Übungstext:
Neue Ausstellung zeigt den "Holocaust auf Wiener Art"

Sammellager Kleine Sperlgasse 2a, Wien II: Das Gepäck wird verladen, die organisierte Vernichtung auf Schiene gebracht
Vor 80 Jahren begannen überall im NS-Reich Massen-Deportationen. Wien war das Versuchslabor, in dem die Organisation der Vernichtung erprobt wurde.

„Wien wird nun bald ganz judenfrei sein. Und jetzt soll Berlin an die Reihe kommen.“ (Joseph Goebbels, Tagebuch, 18. März 1941)

Zwei Koffer – Wäsche, warme Kleider, maximal 50 Kilogramm: Längst hat die Israelitische Kultusgemeinde ein Merkblatt aufgelegt, in dem „Personen, die zur Umsiedlung ins Generalgouvernement bestimmt wurden“, erfahren, was sie mitnehmen dürfen. Vermögenswerte, Wohnungsschlüssel, ja sogar die Lebensmittelkarten sind abzugeben. Auch Alice Schleifer muss mit ansehen, wie der letzte Rest Mobiliar in ihrer Wohnung zurückbleibt, ehe sie sich im Februar 1941 im Sammellager einfindet: „Mir war klar, dass das der absolute Anfang vom Ende sein wird.“

Ein gutes halbes Jahr davor hat Baldur von Schirach, seit August 1940 Gauleiter von Wien, an einem privaten Essen in Hitlers Wohnung in Berlin teilgenommen. Er nutzte die Gelegenheit und brachte einen ehrgeizigen Plan vor: Wien soll als erste Großstadt im Deutschen Reich „judenfrei“ werden. Im Dezember erhält er das Okay des Führers – 60.000 noch im Reichsgau Wien wohnhafte Juden sollen beschleunigt abgeschoben werden.

Ausgangsdaten:

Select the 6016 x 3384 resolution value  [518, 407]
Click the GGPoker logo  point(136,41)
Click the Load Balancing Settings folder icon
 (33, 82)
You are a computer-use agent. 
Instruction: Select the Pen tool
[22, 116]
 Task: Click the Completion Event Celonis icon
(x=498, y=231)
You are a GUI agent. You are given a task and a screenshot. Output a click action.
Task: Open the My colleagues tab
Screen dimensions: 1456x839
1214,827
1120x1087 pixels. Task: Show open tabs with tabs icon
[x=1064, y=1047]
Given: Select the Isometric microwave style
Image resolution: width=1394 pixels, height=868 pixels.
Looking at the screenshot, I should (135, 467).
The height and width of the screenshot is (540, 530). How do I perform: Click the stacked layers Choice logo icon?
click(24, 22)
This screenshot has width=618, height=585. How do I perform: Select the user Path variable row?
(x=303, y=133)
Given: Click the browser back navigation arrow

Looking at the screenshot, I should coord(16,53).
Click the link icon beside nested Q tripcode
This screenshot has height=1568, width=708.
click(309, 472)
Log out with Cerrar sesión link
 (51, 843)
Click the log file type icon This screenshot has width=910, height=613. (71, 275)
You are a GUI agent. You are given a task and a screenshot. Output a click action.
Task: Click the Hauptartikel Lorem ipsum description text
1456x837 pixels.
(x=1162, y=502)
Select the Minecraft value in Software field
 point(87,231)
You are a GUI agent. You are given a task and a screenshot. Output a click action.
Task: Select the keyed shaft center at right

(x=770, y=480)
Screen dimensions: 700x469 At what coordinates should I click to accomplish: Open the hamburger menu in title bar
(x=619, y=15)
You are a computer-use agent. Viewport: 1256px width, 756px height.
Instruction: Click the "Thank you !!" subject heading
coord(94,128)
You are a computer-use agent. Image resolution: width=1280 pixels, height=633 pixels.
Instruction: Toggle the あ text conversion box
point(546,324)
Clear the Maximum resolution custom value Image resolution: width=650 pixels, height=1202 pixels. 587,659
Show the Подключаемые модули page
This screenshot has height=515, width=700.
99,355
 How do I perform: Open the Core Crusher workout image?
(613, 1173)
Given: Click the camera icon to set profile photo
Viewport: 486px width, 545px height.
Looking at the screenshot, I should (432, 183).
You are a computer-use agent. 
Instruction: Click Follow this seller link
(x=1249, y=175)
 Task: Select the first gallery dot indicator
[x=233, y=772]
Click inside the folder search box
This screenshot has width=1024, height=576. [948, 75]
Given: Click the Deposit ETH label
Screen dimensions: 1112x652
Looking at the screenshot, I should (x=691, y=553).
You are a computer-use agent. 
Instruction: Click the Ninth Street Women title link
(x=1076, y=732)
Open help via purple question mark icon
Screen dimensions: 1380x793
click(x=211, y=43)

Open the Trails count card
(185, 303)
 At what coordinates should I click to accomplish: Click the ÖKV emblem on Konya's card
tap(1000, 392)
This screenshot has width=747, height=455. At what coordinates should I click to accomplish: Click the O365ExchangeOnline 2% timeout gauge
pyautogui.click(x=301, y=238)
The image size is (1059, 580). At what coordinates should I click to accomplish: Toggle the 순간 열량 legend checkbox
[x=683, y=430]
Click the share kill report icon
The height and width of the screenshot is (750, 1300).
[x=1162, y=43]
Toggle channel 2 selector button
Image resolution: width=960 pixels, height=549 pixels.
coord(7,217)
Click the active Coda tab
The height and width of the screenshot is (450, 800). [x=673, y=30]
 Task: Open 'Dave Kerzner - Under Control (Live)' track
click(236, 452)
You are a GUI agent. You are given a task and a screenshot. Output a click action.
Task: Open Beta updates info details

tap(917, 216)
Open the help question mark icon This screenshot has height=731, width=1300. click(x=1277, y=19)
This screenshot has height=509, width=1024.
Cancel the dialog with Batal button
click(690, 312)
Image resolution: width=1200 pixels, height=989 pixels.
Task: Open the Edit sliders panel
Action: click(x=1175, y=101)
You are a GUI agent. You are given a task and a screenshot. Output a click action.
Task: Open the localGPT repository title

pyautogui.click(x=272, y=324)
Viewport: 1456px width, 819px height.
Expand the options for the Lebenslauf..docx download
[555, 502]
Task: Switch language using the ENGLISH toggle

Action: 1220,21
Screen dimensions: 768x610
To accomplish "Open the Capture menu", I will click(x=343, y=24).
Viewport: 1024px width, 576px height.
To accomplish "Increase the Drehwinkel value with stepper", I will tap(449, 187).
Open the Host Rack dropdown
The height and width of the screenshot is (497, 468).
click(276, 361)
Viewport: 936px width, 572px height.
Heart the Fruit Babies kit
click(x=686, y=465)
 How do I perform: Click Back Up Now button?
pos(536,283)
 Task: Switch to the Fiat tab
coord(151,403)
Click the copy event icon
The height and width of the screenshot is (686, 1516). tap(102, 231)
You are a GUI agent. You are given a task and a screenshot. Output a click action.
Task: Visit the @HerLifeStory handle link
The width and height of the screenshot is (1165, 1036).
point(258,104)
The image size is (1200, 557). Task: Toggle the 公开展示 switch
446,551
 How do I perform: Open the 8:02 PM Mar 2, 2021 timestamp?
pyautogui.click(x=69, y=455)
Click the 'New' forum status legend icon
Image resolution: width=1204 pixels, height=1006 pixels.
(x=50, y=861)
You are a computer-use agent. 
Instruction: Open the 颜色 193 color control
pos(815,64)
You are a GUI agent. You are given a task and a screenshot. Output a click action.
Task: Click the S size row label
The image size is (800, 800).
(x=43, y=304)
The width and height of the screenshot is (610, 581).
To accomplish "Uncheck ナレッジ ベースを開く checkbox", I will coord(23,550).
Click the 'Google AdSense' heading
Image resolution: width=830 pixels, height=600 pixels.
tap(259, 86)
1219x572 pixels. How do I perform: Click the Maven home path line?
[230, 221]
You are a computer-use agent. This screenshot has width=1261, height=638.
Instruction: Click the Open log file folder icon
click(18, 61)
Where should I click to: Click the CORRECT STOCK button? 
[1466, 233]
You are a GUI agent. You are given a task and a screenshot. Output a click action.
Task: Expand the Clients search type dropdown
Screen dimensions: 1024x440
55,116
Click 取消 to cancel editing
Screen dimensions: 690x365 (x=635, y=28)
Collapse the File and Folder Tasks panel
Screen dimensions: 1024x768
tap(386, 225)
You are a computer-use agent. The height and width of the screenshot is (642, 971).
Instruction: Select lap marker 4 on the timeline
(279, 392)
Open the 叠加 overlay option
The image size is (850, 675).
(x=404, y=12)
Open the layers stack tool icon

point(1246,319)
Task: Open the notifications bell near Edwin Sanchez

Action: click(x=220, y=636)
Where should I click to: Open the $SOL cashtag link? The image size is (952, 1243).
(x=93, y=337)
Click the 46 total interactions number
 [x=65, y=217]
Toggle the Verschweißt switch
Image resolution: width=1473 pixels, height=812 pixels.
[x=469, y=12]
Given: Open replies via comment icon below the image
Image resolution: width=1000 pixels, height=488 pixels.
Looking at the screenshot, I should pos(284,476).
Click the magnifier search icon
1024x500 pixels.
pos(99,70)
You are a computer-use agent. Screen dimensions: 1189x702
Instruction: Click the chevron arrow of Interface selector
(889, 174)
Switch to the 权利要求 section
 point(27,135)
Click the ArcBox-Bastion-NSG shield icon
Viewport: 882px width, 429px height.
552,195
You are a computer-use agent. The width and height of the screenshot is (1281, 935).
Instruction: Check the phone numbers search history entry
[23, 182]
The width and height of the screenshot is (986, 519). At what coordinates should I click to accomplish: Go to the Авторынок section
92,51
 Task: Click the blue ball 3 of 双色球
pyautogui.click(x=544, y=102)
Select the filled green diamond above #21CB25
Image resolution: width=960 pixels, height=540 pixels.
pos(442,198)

Arbeitsschritte:
a. Warum nennt der Text über die Wiener Deportationen Wien ein „Versuchslabor“? Antworten Sie in ein bis drei Sätzen.
b. Bitte schreiben Sie den Text über die Wiener Deportationen nach seinem letzten Satz weiter.

Antworten pro Punkt:
a. Wien wird so genannt, weil dort die Organisation der Vernichtung erprobt wurde. Das geschah, bevor im ganzen NS-Reich die Massen-Deportationen einsetzten.

b.
Im folgenden Februar und März werden etwa 5.000 Juden vom Aspangbahnhof gegen Osten abtransportiert. Monika Sommer, Direktorin des Haus der Geschichte Österreich (hdgö), nennt es einen „Testlauf“: Hier wurde die Organisationsstruktur erprobt, mit der ab Herbst die reichsweiten Massen-Deportationen durchgeführt wurden – heute nennen es die Forscher „Wiener Modell“.

In einer gleichnamigen Ausstellung zeigt das hdgö „die besondere Rolle, die Wien in der Organisation der Vernichtung spielte“, sagt Sommer.

Wiener Modell der Radikalisierung. Österreich und die Shoah wird ab 15. Oktober als Outdoor-Ausstellung am Wiener Heldenplatz gezeigt. Direktorin Sommer: „Wir versuchen mit dieser Schau, den Heldenplatz zum Platz der gelebten Verantwortung zu machen“.